**Directions**
Rewrite the items that begin at the line containing "Click the currency exchange icon" and end after the line containing "pyautogui.click(x=71, y=54)", keeping every line including the requests, but shift each coordinate in the answers by adding 141 to it.

[start Exercise materials]

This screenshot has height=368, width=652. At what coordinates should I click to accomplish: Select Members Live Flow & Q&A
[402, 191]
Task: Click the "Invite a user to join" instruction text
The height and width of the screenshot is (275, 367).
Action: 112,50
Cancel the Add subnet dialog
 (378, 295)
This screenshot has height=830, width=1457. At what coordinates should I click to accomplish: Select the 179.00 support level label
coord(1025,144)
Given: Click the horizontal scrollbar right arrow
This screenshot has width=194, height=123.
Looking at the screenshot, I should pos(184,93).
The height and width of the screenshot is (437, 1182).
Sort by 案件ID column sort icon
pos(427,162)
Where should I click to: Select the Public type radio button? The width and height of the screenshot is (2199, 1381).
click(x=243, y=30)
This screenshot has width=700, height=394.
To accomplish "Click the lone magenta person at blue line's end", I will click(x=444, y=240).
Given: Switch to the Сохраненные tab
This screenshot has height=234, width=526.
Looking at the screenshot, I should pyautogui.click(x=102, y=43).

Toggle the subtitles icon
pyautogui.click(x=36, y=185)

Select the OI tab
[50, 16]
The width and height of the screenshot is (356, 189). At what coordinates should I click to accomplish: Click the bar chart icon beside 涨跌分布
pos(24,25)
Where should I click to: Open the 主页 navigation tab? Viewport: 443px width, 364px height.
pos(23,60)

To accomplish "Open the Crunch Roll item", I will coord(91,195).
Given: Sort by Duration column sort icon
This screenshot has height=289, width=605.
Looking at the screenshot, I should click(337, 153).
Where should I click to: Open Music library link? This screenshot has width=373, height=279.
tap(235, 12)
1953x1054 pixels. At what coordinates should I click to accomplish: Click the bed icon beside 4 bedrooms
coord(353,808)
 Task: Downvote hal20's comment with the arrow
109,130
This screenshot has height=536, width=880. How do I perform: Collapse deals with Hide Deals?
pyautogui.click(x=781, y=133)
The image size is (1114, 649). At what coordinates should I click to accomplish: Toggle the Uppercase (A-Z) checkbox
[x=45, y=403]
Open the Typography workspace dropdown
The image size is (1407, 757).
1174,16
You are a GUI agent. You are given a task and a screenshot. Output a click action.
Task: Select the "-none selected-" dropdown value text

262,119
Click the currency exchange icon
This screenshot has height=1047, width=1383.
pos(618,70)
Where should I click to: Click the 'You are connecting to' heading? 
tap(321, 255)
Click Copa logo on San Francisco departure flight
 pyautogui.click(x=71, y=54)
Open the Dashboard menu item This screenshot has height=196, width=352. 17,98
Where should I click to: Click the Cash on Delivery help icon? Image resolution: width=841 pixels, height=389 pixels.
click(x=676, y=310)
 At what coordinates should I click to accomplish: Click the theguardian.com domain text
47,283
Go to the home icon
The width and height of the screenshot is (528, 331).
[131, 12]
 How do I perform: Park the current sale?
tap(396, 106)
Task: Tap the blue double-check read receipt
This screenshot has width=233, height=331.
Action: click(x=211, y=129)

[end Exercise materials]

**Output**
Click the currency exchange icon
This screenshot has height=1047, width=1383.
pos(759,211)
Where should I click to: Click the 'You are connecting to' heading? 
tap(462, 396)
Click Copa logo on San Francisco departure flight
 pyautogui.click(x=212, y=195)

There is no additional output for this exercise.